Riga (AFP) – A senior US Treasury official met Wednesday in Latvia with Prime Minister Maris Kucinskis to discuss the Baltic eurozone member’s bid to reform its banking sector after money laundering allegations felled a top lender.
“We stand with the (Latvian) government as it is moving to clean up a very difficult situation that has been accreted over several decades — poor policies, lax oversight and weak enforcement,” US assistant secretary for terrorist financing Marshall Billingslea said in an interview ahead of his visit.
“The government is coping with a banking sector that was specifically designed to attract non-resident deposits and offshore accounts, and that has led to the situation Latvia finds itself in, which is that it has a banking sector that remains one of the most vulnerable in Europe,” he told public broadcaster LSM.
Shareholders decided to liquidate the country’s third largest bank, ABLV, in February after the European Central Bank froze its payments.
The ECB’s move came after Washington accused ABLV of money laundering with connections to North Korea’s nuclear weapons development programme.
Kucinskis told reporters Wednesday that Latvia is consulting the United States on the liquidation, adding that the measures “will be agreed upon by US authorities”.
Latvian Finance Minister Dana Reizniece-Ozola added that “the US government wants to ensure that money still held by ABLV is not dirty.
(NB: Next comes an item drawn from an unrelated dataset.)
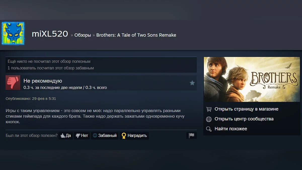Mark the review as Забавный
Image resolution: width=302 pixels, height=170 pixels.
[x=105, y=135]
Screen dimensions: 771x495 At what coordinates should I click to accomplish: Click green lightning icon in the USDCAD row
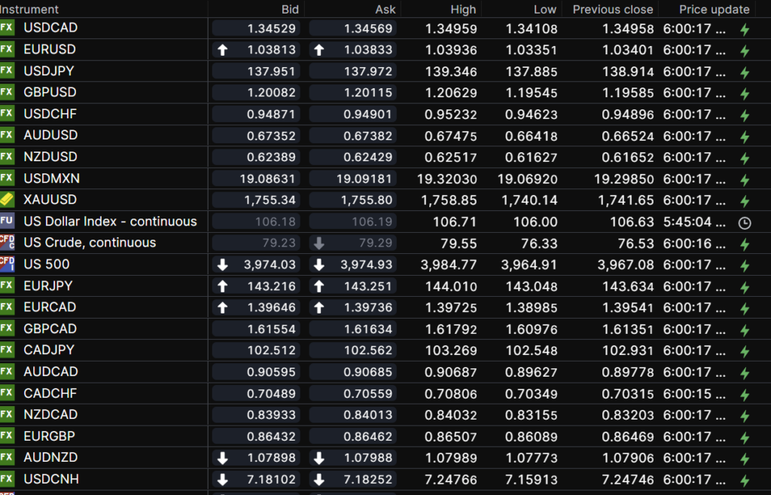point(745,29)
We have to take care that this money does not pass back into criminal hands.”
Other Latvian banks are now facing increased scrutiny from authorities as well.
The banking sector has also been hit by bribery allegations against longtime central bank chief Ilmars Rimsevics by anti-corruption authorities. He denies the claims.
Rimsevics has refused to resign, but has been barred from carrying out his duties at both the Bank of Latvia and the board of the ECB.